Scores still represent configured end-to-end systems, including model choice, planning approach, and browser interaction stack.
Even with controlled environments, ranking rows can differ by setup and submission policy.
Methodology
- The benchmark uses programmatic evaluation with task-level success criteria.
- Rows often come from a shared public tracker and can reflect different submission dates and system revisions.
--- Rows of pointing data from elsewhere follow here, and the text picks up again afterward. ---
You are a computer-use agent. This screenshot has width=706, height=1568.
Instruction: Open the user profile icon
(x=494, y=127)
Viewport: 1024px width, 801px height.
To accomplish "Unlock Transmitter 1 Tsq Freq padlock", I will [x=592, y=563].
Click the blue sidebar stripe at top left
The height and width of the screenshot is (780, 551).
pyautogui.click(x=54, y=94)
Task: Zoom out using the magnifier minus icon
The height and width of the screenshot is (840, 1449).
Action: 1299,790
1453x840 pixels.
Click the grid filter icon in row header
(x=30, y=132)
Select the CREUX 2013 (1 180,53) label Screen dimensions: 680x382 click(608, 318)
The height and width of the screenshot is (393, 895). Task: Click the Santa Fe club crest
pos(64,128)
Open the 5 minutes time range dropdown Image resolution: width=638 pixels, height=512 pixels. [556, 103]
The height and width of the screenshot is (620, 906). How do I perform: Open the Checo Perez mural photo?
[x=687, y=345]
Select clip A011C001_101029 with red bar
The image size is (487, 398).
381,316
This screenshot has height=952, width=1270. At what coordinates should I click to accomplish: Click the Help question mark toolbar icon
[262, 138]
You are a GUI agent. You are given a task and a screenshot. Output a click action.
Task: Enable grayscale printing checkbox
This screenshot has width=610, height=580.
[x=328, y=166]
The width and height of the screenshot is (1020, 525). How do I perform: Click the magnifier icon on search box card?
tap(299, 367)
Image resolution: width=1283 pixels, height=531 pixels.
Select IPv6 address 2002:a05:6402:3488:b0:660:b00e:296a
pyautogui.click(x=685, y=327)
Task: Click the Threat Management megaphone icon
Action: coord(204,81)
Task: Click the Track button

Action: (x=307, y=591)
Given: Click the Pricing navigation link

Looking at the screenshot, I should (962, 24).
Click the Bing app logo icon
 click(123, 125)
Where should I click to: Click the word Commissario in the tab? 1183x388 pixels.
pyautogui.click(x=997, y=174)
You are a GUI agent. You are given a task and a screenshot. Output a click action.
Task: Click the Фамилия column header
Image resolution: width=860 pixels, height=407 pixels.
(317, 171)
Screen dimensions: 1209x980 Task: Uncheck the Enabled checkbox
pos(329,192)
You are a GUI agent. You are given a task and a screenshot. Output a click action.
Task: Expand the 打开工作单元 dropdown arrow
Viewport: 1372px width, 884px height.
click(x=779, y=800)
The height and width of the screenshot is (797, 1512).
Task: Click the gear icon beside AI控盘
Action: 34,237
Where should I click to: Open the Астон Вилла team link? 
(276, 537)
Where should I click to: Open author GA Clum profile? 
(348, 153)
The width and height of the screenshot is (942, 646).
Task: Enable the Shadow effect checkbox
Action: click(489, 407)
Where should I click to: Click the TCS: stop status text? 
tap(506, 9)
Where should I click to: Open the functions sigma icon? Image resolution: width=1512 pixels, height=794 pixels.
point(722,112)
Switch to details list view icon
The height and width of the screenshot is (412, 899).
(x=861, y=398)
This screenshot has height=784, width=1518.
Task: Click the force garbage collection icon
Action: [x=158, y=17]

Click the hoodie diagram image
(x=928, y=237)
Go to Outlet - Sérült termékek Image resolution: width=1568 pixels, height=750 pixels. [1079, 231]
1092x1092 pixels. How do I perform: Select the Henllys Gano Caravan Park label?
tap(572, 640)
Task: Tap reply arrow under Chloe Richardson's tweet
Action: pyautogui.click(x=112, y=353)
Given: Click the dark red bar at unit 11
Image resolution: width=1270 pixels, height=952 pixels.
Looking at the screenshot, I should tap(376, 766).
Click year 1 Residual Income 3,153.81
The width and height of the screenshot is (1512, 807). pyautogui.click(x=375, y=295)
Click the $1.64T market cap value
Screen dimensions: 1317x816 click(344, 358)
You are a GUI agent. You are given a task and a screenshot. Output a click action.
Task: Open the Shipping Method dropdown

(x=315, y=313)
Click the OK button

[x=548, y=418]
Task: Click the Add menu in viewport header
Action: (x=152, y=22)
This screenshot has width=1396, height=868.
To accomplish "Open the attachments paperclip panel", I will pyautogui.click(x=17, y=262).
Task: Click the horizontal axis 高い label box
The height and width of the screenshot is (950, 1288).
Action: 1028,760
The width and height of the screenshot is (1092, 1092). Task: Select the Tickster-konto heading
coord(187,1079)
- Use notes and source links to verify attempt policy and setup assumptions.
Links
WebArena
Agent scope| Rank | System / Submission | Score | Organization | Notes | Source | Share |
|---|---|---|---|---|---|---|
| 1 | DeepSeek V3.2 New | 74.3% | DeepSeek | Community tracker; third-party verified open-source submission. | Source | |
| 2 | OpAgent New | 71.6% | CodeFuse AI | Community tracker; third-party verified open-source submission. | Source | |
| 3 | ColorBrowserAgent New | 71.2% | ColorBrowser | Community tracker; third-party verified open-source submission. | Source | |
| 4 | Claude Code + GBOX | 68.0% | GBOX AI | Community tracker; Claude Code as backbone with GBOX scaffolding. | Source | |
| 5 | DeepSky Agent | 66.9% | DeepSky | Self-reported on community tracker. | Source | |
| 6 | Narada AI | 64.2% | Narada | Self-reported on community tracker. | Source | |
| 7 | IBM CUGA | 61.7% | IBM | Third-party verified; IBM's agentic system evaluated via research paper. | Source | |
| 8 | Kimi K2.5 New | 58.9% | Moonshot AI | Self-reported in Kimi K2.5 technical paper; GUI-based browsing without external tools. | Source | |
| 9 | OpenAI Operator | 58.1% | OpenAI | Self-reported by OpenAI at Operator launch. | Source | |
| 10 | Jace.AI (AWA-1.5) | 57.1% | Jace AI | Self-reported at product launch blog post. | Source | |
| 11 | WebOperator + GPT-4o | 54.6% | WebOperator | WebArena success rate; reported on the WebArena Google Sheet leaderboard. | Source |
Related benchmarks
Compare this benchmark with related pages from the hub:
Frequently asked questions
Which system is currently best on WebArena? + -
DeepSeek V3.2 is the system/agent setup currently leading with a tracked score of 74.3%. This ranking reflects submitted system setups (model plus tools and policy), not just a base model. Based on our latest tracked results, last updated Mar 22, 2026.
What should I read into a WebArena score? + -
WebArena scores are most useful for within-benchmark ranking. Read the Notes column to understand setup context, and use the methodology section before making procurement or architecture decisions.
Are these independently verified? + -
Not always. Some rows are independently benchmarked and some are team-reported. Use each source link and notes field to verify evidence level before drawing strong conclusions.